▶ [Your task] Output every line of text in the data below verbatim, leaving out the pictures.

▶ [Given records]
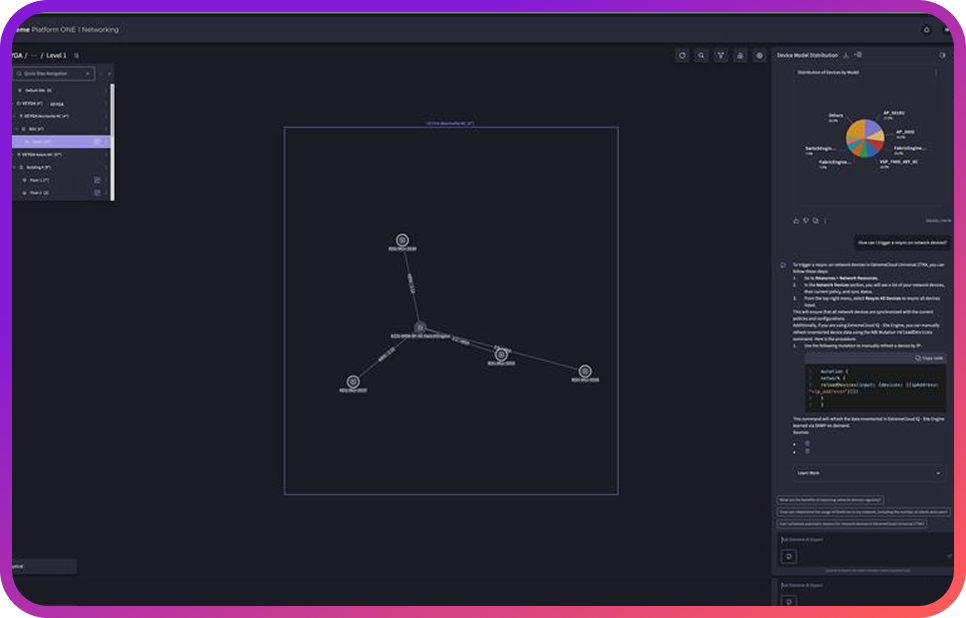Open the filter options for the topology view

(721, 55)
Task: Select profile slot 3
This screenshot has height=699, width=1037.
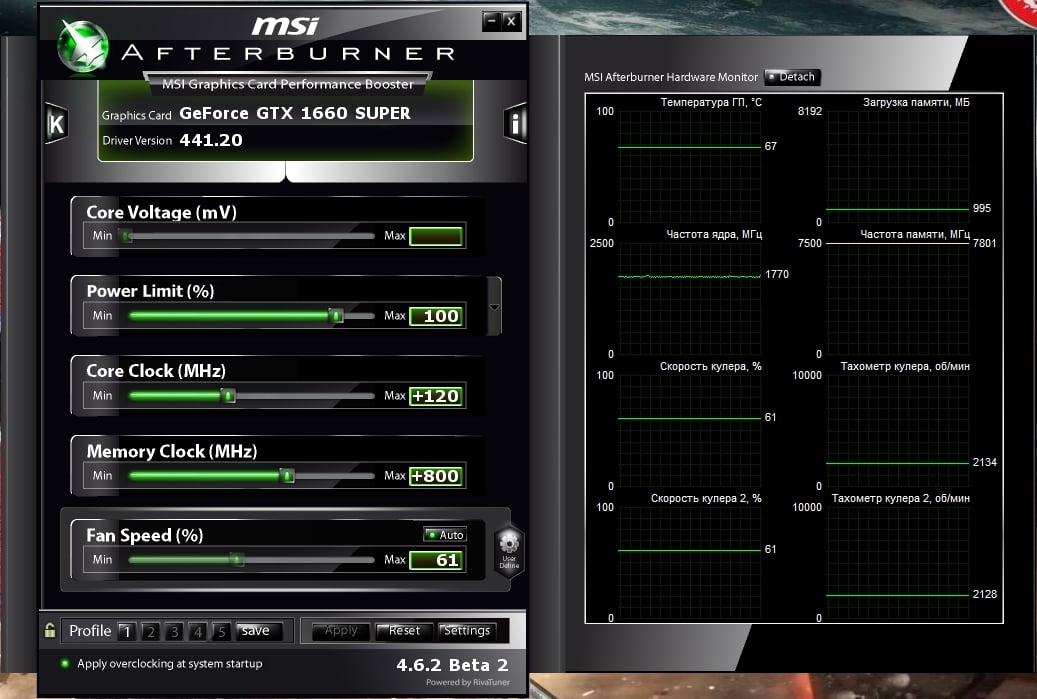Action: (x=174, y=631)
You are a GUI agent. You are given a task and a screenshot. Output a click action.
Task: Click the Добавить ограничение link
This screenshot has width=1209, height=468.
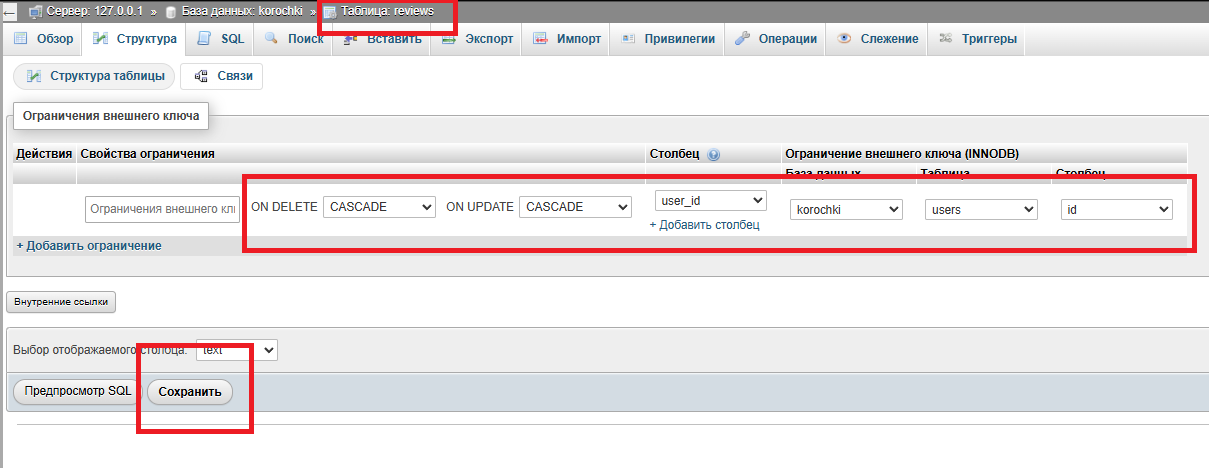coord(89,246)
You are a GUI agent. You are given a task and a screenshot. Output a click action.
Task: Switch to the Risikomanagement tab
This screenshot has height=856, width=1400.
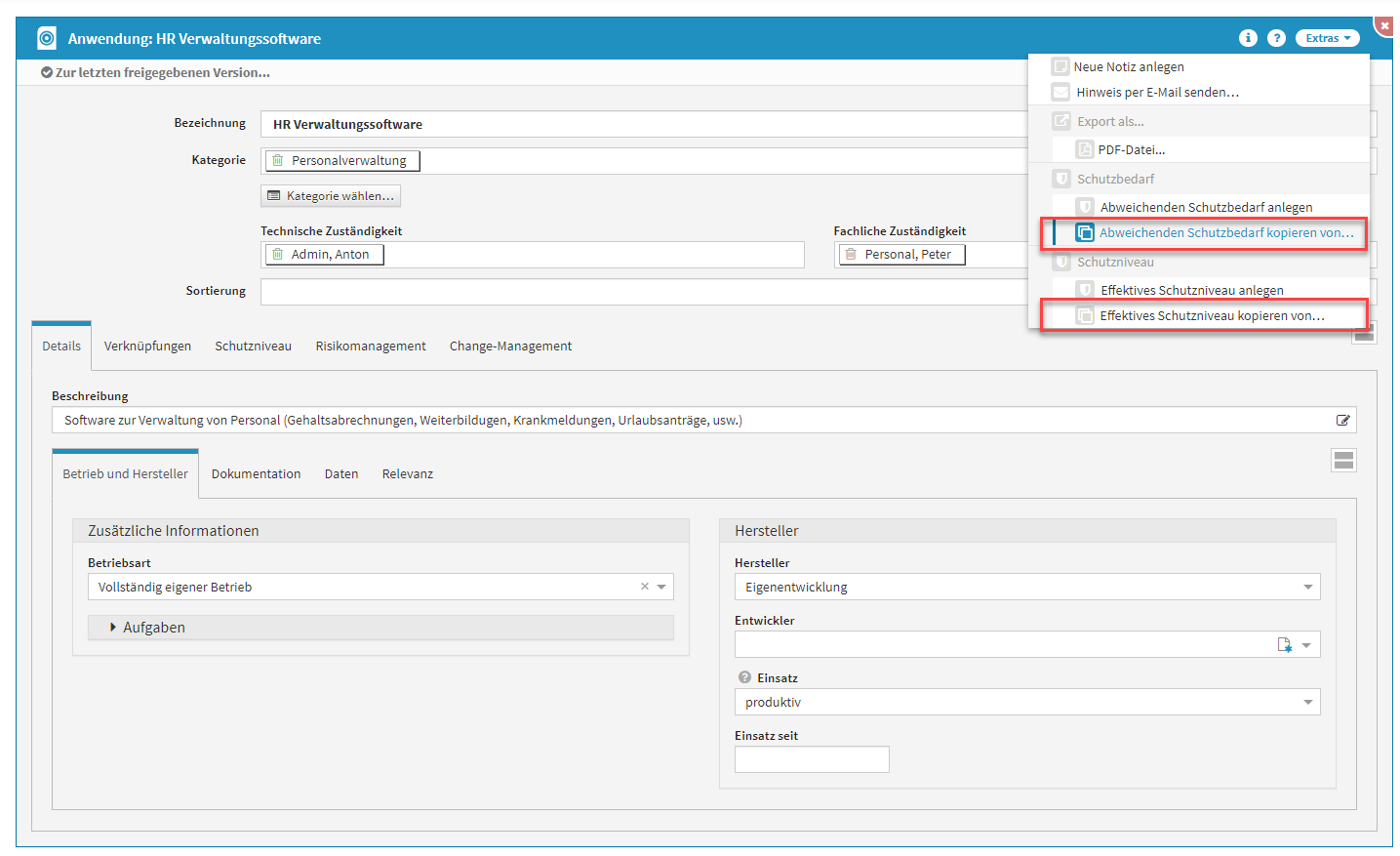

▶ [Result of the exercise]
Open the filter options for the topology view

(721, 55)
Task: Select profile slot 3
This screenshot has height=699, width=1037.
Action: (x=174, y=631)
You are a GUI agent. You are given a task and a screenshot. Output a click action.
Task: Click the Добавить ограничение link
This screenshot has width=1209, height=468.
coord(89,246)
You are a GUI agent. You are given a task and a screenshot. Output a click action.
Task: Switch to the Risikomanagement tab
This screenshot has height=856, width=1400.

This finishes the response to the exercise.